Question 4, I heard you can only get an IVO against a Family Member or De Facto partner?
No. You can obtain an IVO against any person who has assaulted, harassment, threatened or stalked you. This also applies to any property damage or interference (such as trespassing). This popular misconception arises from the fact that originally, IVO’s could only be obtained against a spouse. This was then extended to cover de facto partners, family members and eventually any person whosoever.
An intervention order against a family member is made under the Family Violence Protection Act (Vic) 2008.
An intervention order against someone where there is no family or intimate relationship is made under the Personal Safety Intervention Orders Act (Vic) 2010.
Question 5, why can Police apply and obtain an IVO on behalf of my partner who does not even want the Order in place?
Police have the power to apply for an Order on behalf of someone that, in their opinion, needs to be protected. It does not matter that the person does not want the Order made – it is in the Police’s discretion of what they think is needed for the person to maintain their wellbeing and keep them safe. The Police will run the hearing for the IVO and will have to prove in the court that, on the balance of probabilities, the respondent has in the past and will continue to harass, threaten, stalk, trespass or commit violence in the future.
Question 6, my partner who has an IVO against me came to my house and knocked on the door, what do I do? Can I answer because she came to me?
Do not answer the door, or any phone calls or contact from the affected person, even if they approach you. Always comply with the Order, remembering there is likely a distance requirement in the conditions of your Order. Phone police or your lawyer and report the incident immediately. The exception to this is where an Order states there are certain topics you are allowed to discuss with the affected person, such as ‘contact only about children that the parties share’ – you are allowed to discuss this if contact is made, so long as it is strictly about the specific subject matter referred to in the Order.
Question 7, what is an ‘interim intervention order’?

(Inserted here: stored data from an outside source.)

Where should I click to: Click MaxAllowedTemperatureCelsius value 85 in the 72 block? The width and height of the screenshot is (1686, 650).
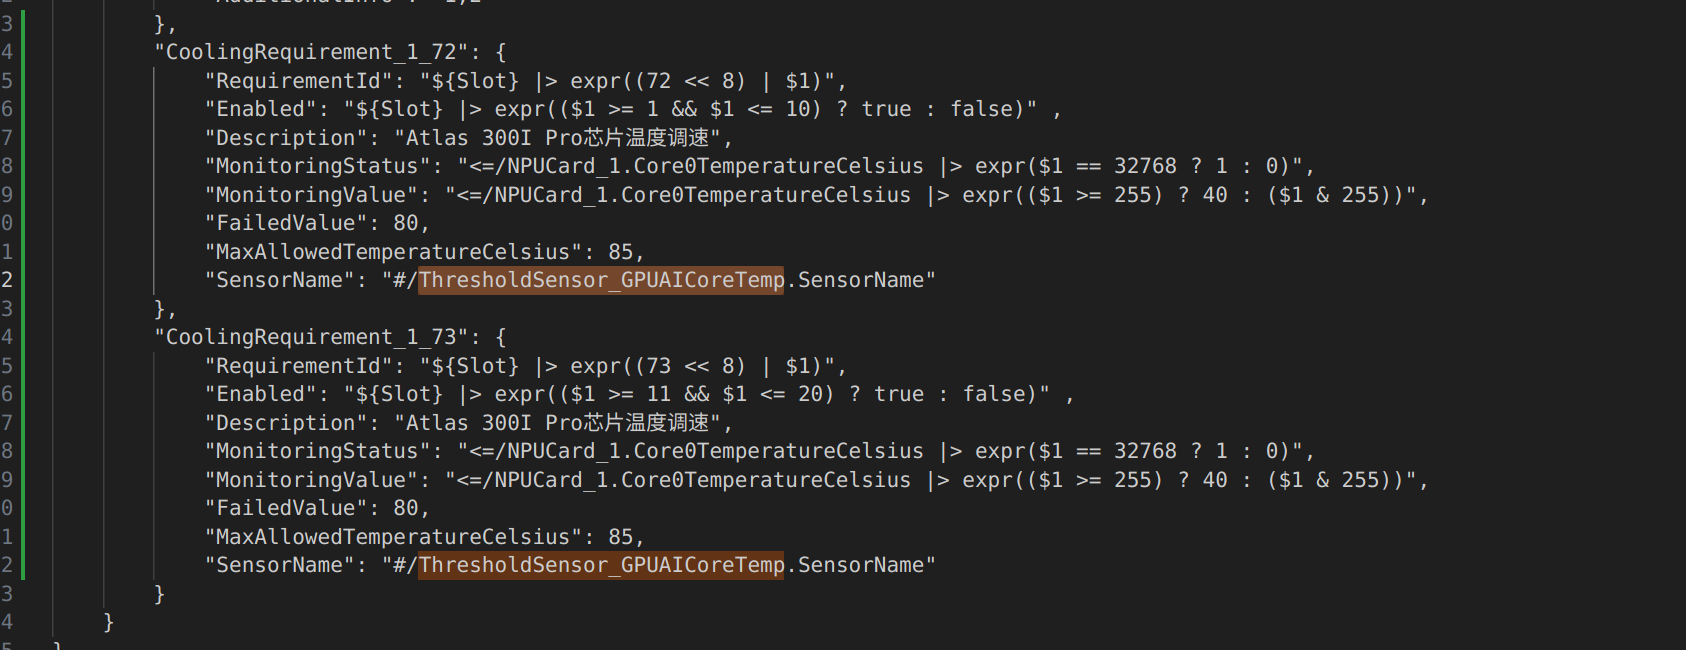point(620,252)
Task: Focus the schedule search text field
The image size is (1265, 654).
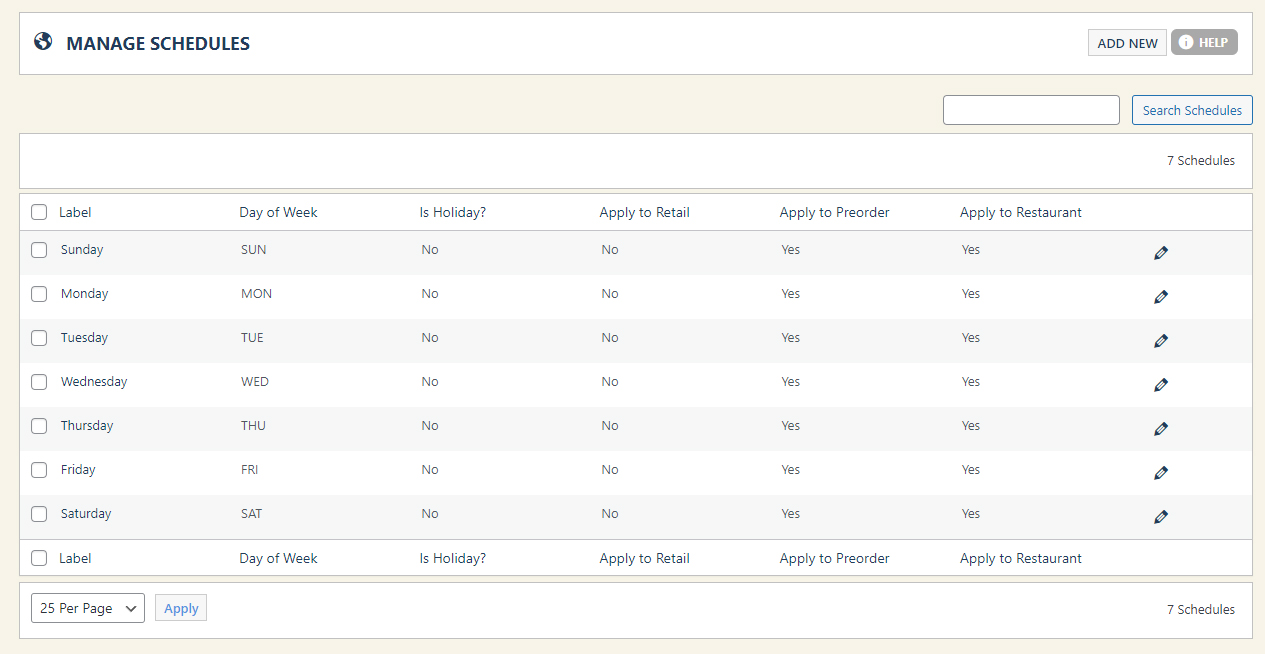Action: point(1031,110)
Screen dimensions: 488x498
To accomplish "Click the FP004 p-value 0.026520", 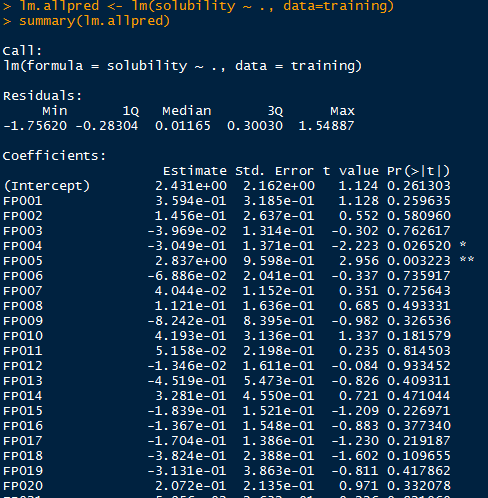I will tap(419, 246).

An interim order is made for a set period by a magistrate. This may be a number of months until the Magistrate can hear more evidence on the matter. This acts in the same way that a final IVO normally would, save that it usually lasts a shorter period of time.
A final order is made after the Magistrate has heard all the evidence and they impose an IVO for a set period of time. This may be a number of months, years or in perpetuity (that is, forever). Alternatively, a Magistrate may not grant any IVO as there is not enough evidence to be satisfied violent actions have occurred or will occur again.
Question 8, an interim IVO has been served on me and I have Court next week. What are my options?
Of course, the first thing you should do is contact a lawyer. Kingston Lawyers is very experienced in this area and will be able to assist. Give us a call on 9585 6455 today!
You should always attend court and never ignore a summons, otherwise the hearing will run ex parte, meaning without you being present. Once at Court, your options are threefold:
- Consent: You can consent to the Order. This means agreeing to the Order. This can be done on a ‘without admission’ basis, meaning you do not agree with the allegations and do not admit to them but will comply with the Order.
- Undertaking: Essentially a promise to the Court and affected person you will not engage in any violence (or ground for the complaint) and will abide by conditions set by the Court. The difference between this and Consent is that if the rules set by the undertaking are breached, you cannot be charged by the police UNLESS you have committed a criminal offence in doing so. The affected person must agree to this course of action.
- Contest: you may dispute the Order, which will result in you attending a contested hearing and having to adduce evidence as to why the Order is wrong and should not be made.
Victoria Legal Aid, July 2016, retrieved 16 December, 2016, https://www.legalaid.vic.gov.au/.
Magistrates Court of Victoria, ‘Intervention Orders’, Magistrates Court of Victoria, January 2014, retrieved 16 December, 2016, https://www.magistratescourt.vic.gov.au/jurisdictions/intervention-orders.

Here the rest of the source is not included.